* _What to do_
A complete and exact copy of the entries below is the expected result.

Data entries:
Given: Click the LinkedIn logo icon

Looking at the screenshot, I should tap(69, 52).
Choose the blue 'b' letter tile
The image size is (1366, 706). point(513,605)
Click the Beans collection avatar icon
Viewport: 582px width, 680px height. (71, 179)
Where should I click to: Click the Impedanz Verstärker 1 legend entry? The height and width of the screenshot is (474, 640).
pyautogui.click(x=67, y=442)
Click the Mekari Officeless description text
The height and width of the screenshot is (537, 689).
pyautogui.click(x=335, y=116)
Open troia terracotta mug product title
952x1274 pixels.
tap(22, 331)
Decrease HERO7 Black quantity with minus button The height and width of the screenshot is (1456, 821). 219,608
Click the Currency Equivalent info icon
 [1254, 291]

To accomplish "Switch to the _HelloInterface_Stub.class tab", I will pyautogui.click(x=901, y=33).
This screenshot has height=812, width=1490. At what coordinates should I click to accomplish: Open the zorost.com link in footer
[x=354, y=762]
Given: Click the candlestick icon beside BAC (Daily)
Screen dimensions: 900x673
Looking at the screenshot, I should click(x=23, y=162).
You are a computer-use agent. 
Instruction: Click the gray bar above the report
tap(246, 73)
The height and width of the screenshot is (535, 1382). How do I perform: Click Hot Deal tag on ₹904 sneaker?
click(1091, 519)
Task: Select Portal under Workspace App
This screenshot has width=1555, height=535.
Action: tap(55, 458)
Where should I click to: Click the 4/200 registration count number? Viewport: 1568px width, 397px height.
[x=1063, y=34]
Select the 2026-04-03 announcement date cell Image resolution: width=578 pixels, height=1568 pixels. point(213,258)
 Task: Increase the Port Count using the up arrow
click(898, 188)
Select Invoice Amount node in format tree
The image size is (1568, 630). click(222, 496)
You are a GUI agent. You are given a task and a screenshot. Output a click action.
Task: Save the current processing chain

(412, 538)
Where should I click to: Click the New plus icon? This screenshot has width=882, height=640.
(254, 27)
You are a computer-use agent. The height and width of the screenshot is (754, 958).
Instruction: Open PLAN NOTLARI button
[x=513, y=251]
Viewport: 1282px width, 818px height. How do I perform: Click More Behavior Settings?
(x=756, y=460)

* _Response to this task_
Given: Click the LinkedIn logo icon

Looking at the screenshot, I should tap(69, 52).
Choose the blue 'b' letter tile
The image size is (1366, 706). point(513,605)
Click the Beans collection avatar icon
Viewport: 582px width, 680px height. (71, 179)
Where should I click to: Click the Impedanz Verstärker 1 legend entry? The height and width of the screenshot is (474, 640).
pyautogui.click(x=67, y=442)
Click the Mekari Officeless description text
The height and width of the screenshot is (537, 689).
pyautogui.click(x=335, y=116)
Open troia terracotta mug product title
952x1274 pixels.
tap(22, 331)
Decrease HERO7 Black quantity with minus button The height and width of the screenshot is (1456, 821). 219,608
Click the Currency Equivalent info icon
 [1254, 291]

To accomplish "Switch to the _HelloInterface_Stub.class tab", I will pyautogui.click(x=901, y=33).
This screenshot has height=812, width=1490. At what coordinates should I click to accomplish: Open the zorost.com link in footer
[x=354, y=762]
Given: Click the candlestick icon beside BAC (Daily)
Screen dimensions: 900x673
Looking at the screenshot, I should click(x=23, y=162).
You are a computer-use agent. 
Instruction: Click the gray bar above the report
tap(246, 73)
The height and width of the screenshot is (535, 1382). How do I perform: Click Hot Deal tag on ₹904 sneaker?
click(1091, 519)
Task: Select Portal under Workspace App
This screenshot has width=1555, height=535.
Action: tap(55, 458)
Where should I click to: Click the 4/200 registration count number? Viewport: 1568px width, 397px height.
[x=1063, y=34]
Select the 2026-04-03 announcement date cell Image resolution: width=578 pixels, height=1568 pixels. point(213,258)
 Task: Increase the Port Count using the up arrow
click(898, 188)
Select Invoice Amount node in format tree
The image size is (1568, 630). click(222, 496)
You are a GUI agent. You are given a task and a screenshot. Output a click action.
Task: Save the current processing chain

(412, 538)
Where should I click to: Click the New plus icon? This screenshot has width=882, height=640.
(254, 27)
You are a computer-use agent. The height and width of the screenshot is (754, 958).
Instruction: Open PLAN NOTLARI button
[x=513, y=251]
Viewport: 1282px width, 818px height. How do I perform: Click More Behavior Settings?
(x=756, y=460)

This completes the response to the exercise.